# What the task requires
Read the data below. Every line holding the string "button" must be copied.

Records from a dataset
Segment Open
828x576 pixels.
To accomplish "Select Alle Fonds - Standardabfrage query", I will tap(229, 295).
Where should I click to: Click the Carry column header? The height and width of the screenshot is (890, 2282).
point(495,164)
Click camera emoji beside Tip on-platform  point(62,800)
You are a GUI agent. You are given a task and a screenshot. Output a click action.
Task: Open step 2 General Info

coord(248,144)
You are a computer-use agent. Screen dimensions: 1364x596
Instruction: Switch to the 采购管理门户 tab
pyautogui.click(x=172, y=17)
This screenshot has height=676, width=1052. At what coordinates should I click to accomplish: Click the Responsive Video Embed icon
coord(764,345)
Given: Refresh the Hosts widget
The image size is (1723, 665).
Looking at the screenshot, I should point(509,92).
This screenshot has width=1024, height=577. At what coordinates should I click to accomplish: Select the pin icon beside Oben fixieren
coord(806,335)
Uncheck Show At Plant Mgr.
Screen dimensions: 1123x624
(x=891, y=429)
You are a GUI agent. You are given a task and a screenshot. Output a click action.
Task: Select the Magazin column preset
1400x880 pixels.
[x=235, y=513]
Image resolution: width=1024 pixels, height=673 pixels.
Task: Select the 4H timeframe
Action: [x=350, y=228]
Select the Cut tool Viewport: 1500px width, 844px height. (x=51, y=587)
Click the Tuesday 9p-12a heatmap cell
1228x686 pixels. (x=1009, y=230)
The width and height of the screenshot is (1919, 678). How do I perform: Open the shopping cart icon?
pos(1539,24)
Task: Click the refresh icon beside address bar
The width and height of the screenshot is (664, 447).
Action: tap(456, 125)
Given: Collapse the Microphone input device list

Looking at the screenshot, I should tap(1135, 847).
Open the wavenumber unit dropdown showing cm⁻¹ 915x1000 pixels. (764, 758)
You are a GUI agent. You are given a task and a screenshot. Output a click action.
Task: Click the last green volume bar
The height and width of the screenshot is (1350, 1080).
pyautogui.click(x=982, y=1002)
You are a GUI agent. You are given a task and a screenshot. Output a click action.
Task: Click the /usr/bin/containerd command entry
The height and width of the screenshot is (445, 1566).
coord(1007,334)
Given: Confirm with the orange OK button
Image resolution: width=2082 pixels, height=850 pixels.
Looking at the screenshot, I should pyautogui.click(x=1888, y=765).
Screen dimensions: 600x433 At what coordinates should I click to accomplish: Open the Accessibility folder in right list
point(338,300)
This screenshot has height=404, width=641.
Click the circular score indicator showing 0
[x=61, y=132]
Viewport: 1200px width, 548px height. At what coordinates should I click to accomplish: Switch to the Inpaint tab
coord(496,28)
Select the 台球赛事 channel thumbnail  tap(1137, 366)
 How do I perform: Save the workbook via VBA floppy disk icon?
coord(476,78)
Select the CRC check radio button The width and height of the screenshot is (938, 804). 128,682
Segment Closed
# Task response
Given: Confirm with the orange OK button
Select the CRC check radio button The width and height of the screenshot is (938, 804). 128,682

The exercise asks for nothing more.